May 11, 2025
It’s 2024. The world is beginning to feel the effects of climate change, the federal government has lost its grip, states and local governments are losing theirs, and the bastions of civil society are small, walled communities.
A favored drug of the scavenging street dregs make users erotically fixate on fire. Another causes a birth defect called hyperempathy, an affliction causing the bearer to personally feel the physical pain they see or cause in others.
Parable of the Sower is structured as a diary of Lauren Olamina, a hyperempathic teen girl coming of age in a community that becomes overrun by pyromaniacs and scavengers just on the cusp of her adulthood. She flees northward through California, gathering former slaves and other sympathetic outcasts in hopes of establishing a community around her made up religion called “Earthseed.”
Every chapter begins with verses from “The Book of the Living”, the in-world religious text for Earthseed Lauren is composing. Earthseed is dumb. It's really dumb, and comes off as extremely bad "I'm 14 and this is deep" teenage poetry. It has the ultimate goal of colonizing other worlds, which is fine enough I guess, but its central tenet is "God is Change." Even other characters comment on how vacuous this is. One traveling companion, Bankole, tells her as much but also tells her there is still value in what others will project onto her teachings. Without his erudite commentaries the reader could easily conclude Butler herself is as sophomoric as the main character.
Towards the end of the book the characters are fleeing wildfires in hopes of getting to Bankole’s property, a sort of Canaan for the characters. Ironically, at one point they flee a pillar of fire chasing them, a reversal of the Israelites following the pillar of fire and cloud through the desert on their wandering. Also ironic is the deification of Change, while constantly fleeing fire and destruction. Perhaps the most obvious thinker to deify change in our own word is Heraclitus, whose stress on change was intimately connected to his fire based ontology.

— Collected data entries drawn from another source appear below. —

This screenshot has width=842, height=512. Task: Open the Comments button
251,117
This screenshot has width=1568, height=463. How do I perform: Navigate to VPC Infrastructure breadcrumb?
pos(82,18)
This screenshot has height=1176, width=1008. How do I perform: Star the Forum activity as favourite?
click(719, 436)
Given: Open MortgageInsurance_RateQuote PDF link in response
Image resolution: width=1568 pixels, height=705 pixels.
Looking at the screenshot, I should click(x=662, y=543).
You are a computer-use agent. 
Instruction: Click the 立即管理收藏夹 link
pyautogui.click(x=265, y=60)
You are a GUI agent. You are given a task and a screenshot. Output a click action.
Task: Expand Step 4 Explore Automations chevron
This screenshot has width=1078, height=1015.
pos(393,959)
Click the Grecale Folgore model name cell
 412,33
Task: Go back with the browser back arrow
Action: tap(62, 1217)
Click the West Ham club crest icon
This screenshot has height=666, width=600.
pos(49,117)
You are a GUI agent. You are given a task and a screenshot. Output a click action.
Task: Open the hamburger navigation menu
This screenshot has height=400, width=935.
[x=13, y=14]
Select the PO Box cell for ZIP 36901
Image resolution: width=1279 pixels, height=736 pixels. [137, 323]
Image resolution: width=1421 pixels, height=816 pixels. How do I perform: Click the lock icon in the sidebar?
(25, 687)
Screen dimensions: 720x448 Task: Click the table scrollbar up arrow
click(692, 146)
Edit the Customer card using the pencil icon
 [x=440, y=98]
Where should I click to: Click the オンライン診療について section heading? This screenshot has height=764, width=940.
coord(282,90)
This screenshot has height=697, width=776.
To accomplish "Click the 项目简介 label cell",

I feel like there’s a lot of fertile ground conceptually with the worldbuilding that stays fallow as the particular seeds of the characters are cast on it. The eroticism of the antagonists with fire is unexplored. The hyperempathy of the main character feels forgotten about half the time. The accord between the title and the plot feels ham-fisted and stunted.
I went into this rather blind but was still expecting more, but maybe I'm just the rocky ground in the novel's namesake parable.